(Records from a collection)
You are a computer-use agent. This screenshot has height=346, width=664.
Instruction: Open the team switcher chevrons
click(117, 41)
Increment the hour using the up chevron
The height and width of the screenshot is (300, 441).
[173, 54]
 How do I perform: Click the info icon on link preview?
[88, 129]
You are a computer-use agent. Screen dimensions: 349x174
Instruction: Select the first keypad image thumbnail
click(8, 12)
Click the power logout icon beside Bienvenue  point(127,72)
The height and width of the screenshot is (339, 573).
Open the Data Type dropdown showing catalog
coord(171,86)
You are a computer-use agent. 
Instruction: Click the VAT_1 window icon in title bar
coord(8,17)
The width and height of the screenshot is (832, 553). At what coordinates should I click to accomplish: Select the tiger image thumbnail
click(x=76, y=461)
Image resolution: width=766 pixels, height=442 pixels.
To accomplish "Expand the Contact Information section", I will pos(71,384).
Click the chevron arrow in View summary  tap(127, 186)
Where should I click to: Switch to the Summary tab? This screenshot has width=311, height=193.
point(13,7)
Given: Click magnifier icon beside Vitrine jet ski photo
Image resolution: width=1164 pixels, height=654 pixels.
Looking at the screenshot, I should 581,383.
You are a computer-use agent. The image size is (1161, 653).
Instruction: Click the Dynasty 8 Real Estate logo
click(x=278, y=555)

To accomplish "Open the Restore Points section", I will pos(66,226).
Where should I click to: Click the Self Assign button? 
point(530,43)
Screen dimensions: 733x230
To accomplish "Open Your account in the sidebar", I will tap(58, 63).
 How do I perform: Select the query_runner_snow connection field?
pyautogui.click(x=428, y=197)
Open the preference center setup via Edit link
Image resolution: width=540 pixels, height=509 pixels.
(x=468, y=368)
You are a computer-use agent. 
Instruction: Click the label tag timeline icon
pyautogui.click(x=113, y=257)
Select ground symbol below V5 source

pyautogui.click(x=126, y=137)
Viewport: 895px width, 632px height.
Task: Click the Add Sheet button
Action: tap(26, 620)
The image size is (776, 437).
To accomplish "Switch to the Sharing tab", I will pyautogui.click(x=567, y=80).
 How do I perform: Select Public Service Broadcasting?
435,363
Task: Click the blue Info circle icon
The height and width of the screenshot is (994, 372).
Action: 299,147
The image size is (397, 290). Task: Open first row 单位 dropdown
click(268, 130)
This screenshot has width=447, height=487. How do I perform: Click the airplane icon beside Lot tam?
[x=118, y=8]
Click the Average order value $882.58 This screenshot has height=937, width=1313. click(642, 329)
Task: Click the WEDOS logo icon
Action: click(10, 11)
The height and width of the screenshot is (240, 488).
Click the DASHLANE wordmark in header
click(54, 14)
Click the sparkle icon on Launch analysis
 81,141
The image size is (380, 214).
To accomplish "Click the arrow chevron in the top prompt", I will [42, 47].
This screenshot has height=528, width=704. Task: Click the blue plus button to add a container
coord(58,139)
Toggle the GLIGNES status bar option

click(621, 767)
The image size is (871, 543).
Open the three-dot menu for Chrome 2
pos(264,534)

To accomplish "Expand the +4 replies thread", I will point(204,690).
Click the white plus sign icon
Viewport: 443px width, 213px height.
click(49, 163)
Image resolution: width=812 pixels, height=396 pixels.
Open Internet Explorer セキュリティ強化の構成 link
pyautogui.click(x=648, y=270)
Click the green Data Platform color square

## Exercise requirements
Would you copy the data exactly as shown above?

## Written answer
You are a computer-use agent. This screenshot has height=346, width=664.
Instruction: Open the team switcher chevrons
click(117, 41)
Increment the hour using the up chevron
The height and width of the screenshot is (300, 441).
[173, 54]
 How do I perform: Click the info icon on link preview?
[88, 129]
You are a computer-use agent. Screen dimensions: 349x174
Instruction: Select the first keypad image thumbnail
click(8, 12)
Click the power logout icon beside Bienvenue  point(127,72)
The height and width of the screenshot is (339, 573).
Open the Data Type dropdown showing catalog
coord(171,86)
You are a computer-use agent. 
Instruction: Click the VAT_1 window icon in title bar
coord(8,17)
The width and height of the screenshot is (832, 553). At what coordinates should I click to accomplish: Select the tiger image thumbnail
click(x=76, y=461)
Image resolution: width=766 pixels, height=442 pixels.
To accomplish "Expand the Contact Information section", I will pos(71,384).
Click the chevron arrow in View summary  tap(127, 186)
Where should I click to: Switch to the Summary tab? This screenshot has width=311, height=193.
point(13,7)
Given: Click magnifier icon beside Vitrine jet ski photo
Image resolution: width=1164 pixels, height=654 pixels.
Looking at the screenshot, I should 581,383.
You are a computer-use agent. The image size is (1161, 653).
Instruction: Click the Dynasty 8 Real Estate logo
click(x=278, y=555)

To accomplish "Open the Restore Points section", I will pos(66,226).
Where should I click to: Click the Self Assign button? 
point(530,43)
Screen dimensions: 733x230
To accomplish "Open Your account in the sidebar", I will tap(58, 63).
 How do I perform: Select the query_runner_snow connection field?
pyautogui.click(x=428, y=197)
Open the preference center setup via Edit link
Image resolution: width=540 pixels, height=509 pixels.
(x=468, y=368)
You are a computer-use agent. 
Instruction: Click the label tag timeline icon
pyautogui.click(x=113, y=257)
Select ground symbol below V5 source

pyautogui.click(x=126, y=137)
Viewport: 895px width, 632px height.
Task: Click the Add Sheet button
Action: tap(26, 620)
The image size is (776, 437).
To accomplish "Switch to the Sharing tab", I will pyautogui.click(x=567, y=80).
 How do I perform: Select Public Service Broadcasting?
435,363
Task: Click the blue Info circle icon
The height and width of the screenshot is (994, 372).
Action: 299,147
The image size is (397, 290). Task: Open first row 单位 dropdown
click(268, 130)
This screenshot has width=447, height=487. How do I perform: Click the airplane icon beside Lot tam?
[x=118, y=8]
Click the Average order value $882.58 This screenshot has height=937, width=1313. click(642, 329)
Task: Click the WEDOS logo icon
Action: click(10, 11)
The height and width of the screenshot is (240, 488).
Click the DASHLANE wordmark in header
click(54, 14)
Click the sparkle icon on Launch analysis
 81,141
The image size is (380, 214).
To accomplish "Click the arrow chevron in the top prompt", I will [42, 47].
This screenshot has height=528, width=704. Task: Click the blue plus button to add a container
coord(58,139)
Toggle the GLIGNES status bar option

click(621, 767)
The image size is (871, 543).
Open the three-dot menu for Chrome 2
pos(264,534)

To accomplish "Expand the +4 replies thread", I will point(204,690).
Click the white plus sign icon
Viewport: 443px width, 213px height.
click(49, 163)
Image resolution: width=812 pixels, height=396 pixels.
Open Internet Explorer セキュリティ強化の構成 link
pyautogui.click(x=648, y=270)
Click the green Data Platform color square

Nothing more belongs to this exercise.